Abdullah Ibrahim «Ekaya»

Abdullah Ibrahim «Ekaya»

Abdullah Ibrahim, on dirait le Sud

En cette année sud-africaine, de pelouse verte et ballon rond, il n'est pas inutile de rappeler que ce pays du fond des mers existait avant la Coupe du monde et même avant l'apartheid et son abolition. Abdullah Ibrahim en est témoin, lui qui animait les églises urbaines, les cabarets du possible avant de fuir son pays et d'y revenir pour fonder des écoles. Pianiste nourri de chant zoulou et de Duke Ellington, il rencontre son maître américain dans un club zurichois avant de connaître l'une des carrières les plus exigeantes et denses du jazz africain.

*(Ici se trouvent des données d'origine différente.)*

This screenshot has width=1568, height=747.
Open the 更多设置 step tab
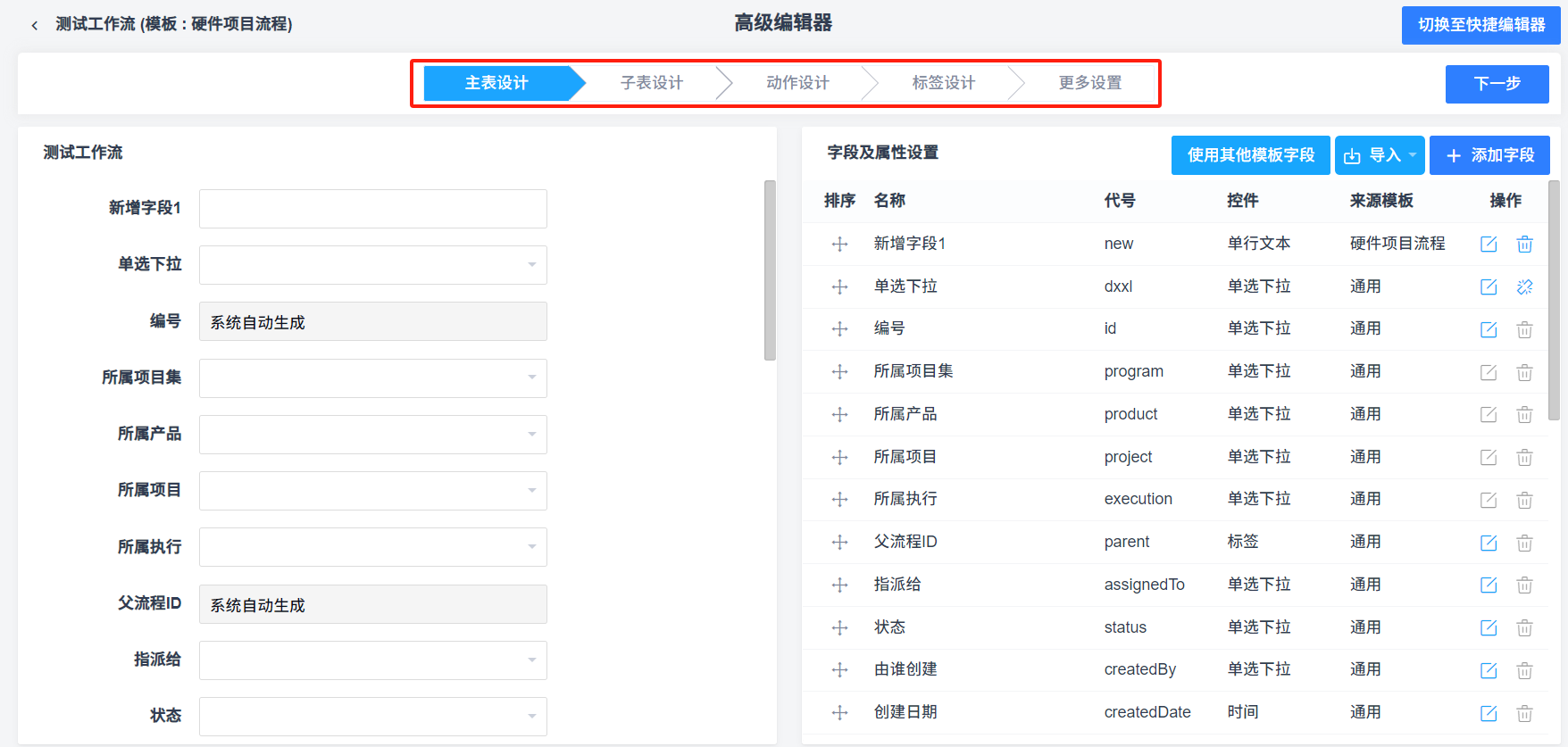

A 75 ans, génie de l'espace et d'une sorte de gospel sudiste baigné à l'économie, Ibrahim débarque en Suisse romande dans un septuor mythique de haute tenue qui confirme ses talents d'arrangeur, son goût pour les respirations qui s'éternisent et une poétique de la main vrillée. Il vous prend toujours de revers, Abdullah Ibrahim, d'un mélodisme dont on croit avoir tout saisi avant qu'il ne revienne à des chicanes monkiennes et des cavalcades de jeune mystique.